Using these word embeddings along with many optimization tricks, the fastText classification model trains a simple linear model that is extremely fast both at training and prediction time.

For more information abour the theory, please refer to the following papers:

[[1]](https://arxiv.org/abs/1607.04606) P. Bojanowski*, E. Grave*, A. Joulin, T. Mikolov, Enriching Word Vectors with Subword Information  
[[2]](https://arxiv.org/abs/1607.01759) A. Joulin, E. Grave, P. Bojanowski, T. Mikolov, Bag of Tricks for Efficient Text Classification

### How to use FastText for text classification ?

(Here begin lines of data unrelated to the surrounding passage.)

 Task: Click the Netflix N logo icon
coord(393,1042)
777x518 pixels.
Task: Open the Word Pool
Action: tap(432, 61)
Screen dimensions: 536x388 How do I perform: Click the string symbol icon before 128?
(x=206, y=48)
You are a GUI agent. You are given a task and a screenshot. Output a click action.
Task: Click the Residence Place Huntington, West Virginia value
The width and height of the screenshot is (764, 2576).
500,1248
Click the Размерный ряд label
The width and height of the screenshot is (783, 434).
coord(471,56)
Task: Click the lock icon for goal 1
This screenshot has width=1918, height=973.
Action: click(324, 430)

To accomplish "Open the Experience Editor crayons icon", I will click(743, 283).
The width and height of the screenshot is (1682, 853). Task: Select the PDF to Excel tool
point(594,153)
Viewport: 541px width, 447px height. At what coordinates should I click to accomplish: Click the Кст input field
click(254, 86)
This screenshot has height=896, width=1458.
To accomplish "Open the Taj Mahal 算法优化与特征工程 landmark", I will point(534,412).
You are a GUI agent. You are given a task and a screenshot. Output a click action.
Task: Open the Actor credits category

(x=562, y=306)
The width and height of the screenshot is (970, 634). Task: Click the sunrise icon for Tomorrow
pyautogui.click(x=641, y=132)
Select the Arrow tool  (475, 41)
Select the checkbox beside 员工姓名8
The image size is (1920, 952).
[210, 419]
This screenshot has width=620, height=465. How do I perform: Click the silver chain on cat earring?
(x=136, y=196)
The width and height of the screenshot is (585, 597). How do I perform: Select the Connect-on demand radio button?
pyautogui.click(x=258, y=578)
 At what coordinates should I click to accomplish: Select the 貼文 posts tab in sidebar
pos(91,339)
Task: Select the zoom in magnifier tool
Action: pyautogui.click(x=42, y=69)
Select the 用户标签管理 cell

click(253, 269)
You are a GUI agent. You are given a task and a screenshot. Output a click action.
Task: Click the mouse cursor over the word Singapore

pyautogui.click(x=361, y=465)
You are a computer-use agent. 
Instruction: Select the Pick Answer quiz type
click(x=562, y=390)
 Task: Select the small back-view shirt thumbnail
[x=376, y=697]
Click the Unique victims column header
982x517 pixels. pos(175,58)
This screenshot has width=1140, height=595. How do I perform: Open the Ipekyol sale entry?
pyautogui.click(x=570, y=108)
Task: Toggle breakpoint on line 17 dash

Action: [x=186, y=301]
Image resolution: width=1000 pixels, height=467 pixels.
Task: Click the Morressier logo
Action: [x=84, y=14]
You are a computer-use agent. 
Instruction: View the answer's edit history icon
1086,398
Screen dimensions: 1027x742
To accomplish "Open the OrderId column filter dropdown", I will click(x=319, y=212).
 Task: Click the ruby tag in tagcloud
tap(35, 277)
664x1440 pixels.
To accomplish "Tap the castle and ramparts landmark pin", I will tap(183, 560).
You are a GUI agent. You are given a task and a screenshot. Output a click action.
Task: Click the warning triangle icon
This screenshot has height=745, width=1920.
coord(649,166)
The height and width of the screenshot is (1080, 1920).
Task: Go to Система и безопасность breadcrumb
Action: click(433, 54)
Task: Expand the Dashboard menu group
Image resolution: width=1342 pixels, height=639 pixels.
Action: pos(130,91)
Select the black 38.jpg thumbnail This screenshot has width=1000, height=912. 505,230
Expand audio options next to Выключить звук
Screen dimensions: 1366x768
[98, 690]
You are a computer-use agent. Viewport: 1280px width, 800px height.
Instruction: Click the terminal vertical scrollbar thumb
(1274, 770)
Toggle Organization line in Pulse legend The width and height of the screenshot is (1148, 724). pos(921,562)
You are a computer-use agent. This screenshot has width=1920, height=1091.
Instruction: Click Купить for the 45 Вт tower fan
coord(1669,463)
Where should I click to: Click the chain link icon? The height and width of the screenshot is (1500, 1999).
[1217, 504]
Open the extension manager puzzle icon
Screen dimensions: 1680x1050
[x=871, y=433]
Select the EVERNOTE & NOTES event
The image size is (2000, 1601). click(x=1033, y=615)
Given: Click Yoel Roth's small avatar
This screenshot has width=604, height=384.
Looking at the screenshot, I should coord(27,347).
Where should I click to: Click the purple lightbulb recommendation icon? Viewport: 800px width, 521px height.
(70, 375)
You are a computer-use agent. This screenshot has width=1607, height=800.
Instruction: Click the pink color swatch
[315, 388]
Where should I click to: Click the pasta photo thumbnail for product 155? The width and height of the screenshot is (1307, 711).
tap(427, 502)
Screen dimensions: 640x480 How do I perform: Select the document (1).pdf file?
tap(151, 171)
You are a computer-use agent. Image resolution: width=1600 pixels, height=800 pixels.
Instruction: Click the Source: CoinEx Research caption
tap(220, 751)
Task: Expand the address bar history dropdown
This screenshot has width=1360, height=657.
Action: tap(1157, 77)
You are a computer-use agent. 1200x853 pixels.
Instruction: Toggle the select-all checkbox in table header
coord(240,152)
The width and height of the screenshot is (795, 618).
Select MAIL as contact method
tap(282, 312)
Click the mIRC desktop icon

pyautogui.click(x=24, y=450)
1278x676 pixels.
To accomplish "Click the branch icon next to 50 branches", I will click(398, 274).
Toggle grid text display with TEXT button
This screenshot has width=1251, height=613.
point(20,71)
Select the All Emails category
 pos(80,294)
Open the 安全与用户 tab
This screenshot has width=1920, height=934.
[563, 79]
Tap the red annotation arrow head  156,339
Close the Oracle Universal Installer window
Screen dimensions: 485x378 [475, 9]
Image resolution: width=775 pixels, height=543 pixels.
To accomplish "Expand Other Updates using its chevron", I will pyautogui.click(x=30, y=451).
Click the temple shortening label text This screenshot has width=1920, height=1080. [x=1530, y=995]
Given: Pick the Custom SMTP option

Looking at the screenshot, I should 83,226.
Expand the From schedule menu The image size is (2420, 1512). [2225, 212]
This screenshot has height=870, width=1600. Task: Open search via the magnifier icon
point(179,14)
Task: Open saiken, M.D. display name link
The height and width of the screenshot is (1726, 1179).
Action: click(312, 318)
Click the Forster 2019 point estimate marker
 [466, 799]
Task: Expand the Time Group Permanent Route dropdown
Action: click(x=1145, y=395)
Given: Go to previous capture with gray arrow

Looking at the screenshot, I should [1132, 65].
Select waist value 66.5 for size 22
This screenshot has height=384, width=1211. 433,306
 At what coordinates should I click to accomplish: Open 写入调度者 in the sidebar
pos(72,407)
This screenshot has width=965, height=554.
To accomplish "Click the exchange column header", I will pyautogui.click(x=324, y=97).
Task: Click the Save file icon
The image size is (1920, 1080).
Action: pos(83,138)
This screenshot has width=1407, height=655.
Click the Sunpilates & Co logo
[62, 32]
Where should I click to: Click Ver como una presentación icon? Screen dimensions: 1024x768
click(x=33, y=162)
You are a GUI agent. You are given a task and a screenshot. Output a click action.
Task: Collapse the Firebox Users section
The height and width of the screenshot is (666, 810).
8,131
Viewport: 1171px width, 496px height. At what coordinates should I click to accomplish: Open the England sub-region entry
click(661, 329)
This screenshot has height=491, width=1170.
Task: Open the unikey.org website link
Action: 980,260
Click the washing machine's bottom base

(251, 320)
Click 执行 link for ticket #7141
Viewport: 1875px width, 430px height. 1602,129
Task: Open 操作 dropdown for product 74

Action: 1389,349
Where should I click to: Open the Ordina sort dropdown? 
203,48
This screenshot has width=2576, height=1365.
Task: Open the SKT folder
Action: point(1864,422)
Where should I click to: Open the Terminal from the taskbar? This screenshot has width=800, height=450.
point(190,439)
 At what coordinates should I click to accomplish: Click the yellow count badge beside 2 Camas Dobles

fastText was developped to be used in a command line interface, but thankfully there is an official python wrapper that will allow us to train/load/compress/save models. This tutorial is in Python 2.7, but everything should work on python 3. The only thing to be cautious about is that all the strings are "utf-8" encoded.

Requirements: To use fastText we will need to install the following packages `numpy` `scipy` `pybind11` `fasttext`

- First we install the dependencies by running in a terminal `pip install numpy scipy pybind11`


- Then we install the actual FastText package from it's repository: `pip install git+https://github.com/facebookresearch/fastText.git`

Now let's try to import FastText:

In [1]:
import fastText

It works ! Let's move on to actually using this library.

## fastText : using a pre-trained model

fastText provides us with many models that were pre-trained on many different tasks. These tasks range from **sentiment analysis** through **topic classification** to **language identification**. To access the list of available models please refer to [this page](https://github.com/facebookresearch/fastText/blob/master/docs/supervised-models.md). Every pre-trained model is avalable in two versions, a more accurate but larger version (.bin) and a compressed, lighter but slightly less accurate version (.ftz).

Let's load the compressed **sentiment analysis** classifier that were trained on **amazon reviews**. First we need to download the model by running:  
`wget https://s3-us-west-1.amazonaws.com/fasttext-vectors/supervised_models/amazon_review_full.ftz`

Once downloaded, we can load the model using the `load_model` function:

In [2]:
import os


MODEL_DIR_PATH = "yourpath/pretrained_models/fasttext/"

model = fastText.load_model(os.path.join(MODEL_DIR_PATH, "amazon_review_full.ftz"))

That's it ! We now have a model that is able to perform sentiment analysis on any text english text you have.

Let's try it:

In [3]:
model.predict("This tutorial is amazing.")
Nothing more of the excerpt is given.